What are the limitations?

  • If Plex adds multiple shows (like a season pack), it will fail to process subtitles. It is reliant on a SINGLE file to accurately work now.
  • Long pauses/silence behave strangely. It will likely show the previous or next words during long gaps of silence.
  • I made it and know nothing about formal deployment for python coding.
  • There is no 'wrapper' for python for whisper.cpp at this point, so I'm just using subprocess.call
  • The Whisper.cpp/OpenAI model seems to fail in cases. I've seen 1 or 2 instances where the subtitle will repeat the same line for several minutes.

What's next?

I'm hoping someone that is much more skilled than I, to use this as a pushing off point to make this better. In a perfect world, this would integrate with Plex, Sonarr, Radarr, or Bazaar. Bazaar tracks failed subtitle downloads, I originally wanted to utilize its API, but decided on my current solution for simplicity.

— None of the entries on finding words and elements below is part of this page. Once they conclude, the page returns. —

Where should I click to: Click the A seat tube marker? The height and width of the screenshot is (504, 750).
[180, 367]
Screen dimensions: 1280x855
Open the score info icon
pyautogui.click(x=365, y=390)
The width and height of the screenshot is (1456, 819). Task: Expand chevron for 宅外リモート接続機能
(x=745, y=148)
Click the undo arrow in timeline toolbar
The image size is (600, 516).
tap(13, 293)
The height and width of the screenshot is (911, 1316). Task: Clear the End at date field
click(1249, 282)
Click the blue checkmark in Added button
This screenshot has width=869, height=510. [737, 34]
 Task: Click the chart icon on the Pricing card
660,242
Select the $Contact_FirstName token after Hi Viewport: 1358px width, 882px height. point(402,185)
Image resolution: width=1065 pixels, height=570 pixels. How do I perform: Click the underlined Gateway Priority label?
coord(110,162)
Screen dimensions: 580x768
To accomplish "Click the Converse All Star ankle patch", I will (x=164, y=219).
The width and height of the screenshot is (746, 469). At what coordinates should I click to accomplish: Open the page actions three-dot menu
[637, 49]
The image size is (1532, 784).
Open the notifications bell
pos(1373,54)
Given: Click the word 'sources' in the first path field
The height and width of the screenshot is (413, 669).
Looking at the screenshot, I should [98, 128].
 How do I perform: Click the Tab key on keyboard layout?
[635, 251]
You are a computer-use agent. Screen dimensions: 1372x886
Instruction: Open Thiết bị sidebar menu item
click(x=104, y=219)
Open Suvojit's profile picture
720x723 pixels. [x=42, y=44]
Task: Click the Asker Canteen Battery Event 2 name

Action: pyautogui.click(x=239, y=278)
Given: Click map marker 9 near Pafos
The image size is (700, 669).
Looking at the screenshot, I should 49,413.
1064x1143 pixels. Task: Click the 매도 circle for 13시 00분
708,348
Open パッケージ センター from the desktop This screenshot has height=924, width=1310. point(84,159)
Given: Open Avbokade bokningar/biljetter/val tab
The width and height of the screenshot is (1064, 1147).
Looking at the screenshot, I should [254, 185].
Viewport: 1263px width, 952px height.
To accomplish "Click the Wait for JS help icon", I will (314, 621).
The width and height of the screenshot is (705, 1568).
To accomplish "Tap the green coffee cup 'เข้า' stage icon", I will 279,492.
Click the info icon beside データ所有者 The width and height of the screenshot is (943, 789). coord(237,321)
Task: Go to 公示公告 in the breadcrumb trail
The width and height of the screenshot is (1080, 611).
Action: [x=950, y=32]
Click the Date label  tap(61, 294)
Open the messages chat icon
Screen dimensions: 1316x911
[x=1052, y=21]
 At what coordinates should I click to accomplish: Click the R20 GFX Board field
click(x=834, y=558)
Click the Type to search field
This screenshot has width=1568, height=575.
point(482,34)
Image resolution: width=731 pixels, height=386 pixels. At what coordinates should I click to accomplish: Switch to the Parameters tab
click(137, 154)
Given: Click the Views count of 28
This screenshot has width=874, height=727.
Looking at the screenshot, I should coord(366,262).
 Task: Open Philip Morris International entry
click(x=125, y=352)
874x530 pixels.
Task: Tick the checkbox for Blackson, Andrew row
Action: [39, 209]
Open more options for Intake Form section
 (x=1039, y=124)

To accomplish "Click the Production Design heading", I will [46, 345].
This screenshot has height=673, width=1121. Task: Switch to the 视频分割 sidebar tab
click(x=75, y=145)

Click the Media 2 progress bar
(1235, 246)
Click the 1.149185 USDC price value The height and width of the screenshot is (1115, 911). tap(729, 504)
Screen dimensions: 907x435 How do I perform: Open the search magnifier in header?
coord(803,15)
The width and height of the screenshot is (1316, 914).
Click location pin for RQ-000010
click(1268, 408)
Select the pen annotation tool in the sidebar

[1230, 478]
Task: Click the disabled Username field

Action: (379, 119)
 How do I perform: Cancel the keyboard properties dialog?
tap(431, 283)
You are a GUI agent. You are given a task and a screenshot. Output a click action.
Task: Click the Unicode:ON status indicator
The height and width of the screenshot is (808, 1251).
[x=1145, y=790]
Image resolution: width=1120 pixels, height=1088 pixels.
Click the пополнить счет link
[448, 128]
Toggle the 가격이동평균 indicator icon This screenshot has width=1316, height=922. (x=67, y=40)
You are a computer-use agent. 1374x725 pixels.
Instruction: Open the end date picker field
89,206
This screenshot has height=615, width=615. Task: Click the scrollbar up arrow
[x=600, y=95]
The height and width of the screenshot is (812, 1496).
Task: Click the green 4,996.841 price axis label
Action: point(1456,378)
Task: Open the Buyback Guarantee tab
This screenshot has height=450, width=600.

Optimizations I can think of off hand:

  • Don't generate subtitles if there are internal subitles, since those are usually perfect
  • On played, use a faster model with speedup, since you might want those pretty quickly
  • Fix processing for when adding multiple files
  • Move it to a different API/Webhook
  • There might be an OpenAI native CPU version now? If so, it might be better since it's natively in python
  • Cleaner implementation in a different language. Python isn't the best for this particular implementation, but I wanted to learn it
  • Whisper (.cpp) has the ability to translate a good chunk of languages into english. I didn't explore this.

Will I update or maintain this? Likely not. I built this for my own use, and will fix and push issues that directly impact my own usage. Unfortunately, I don't have the time or expertise to manage an active project like this.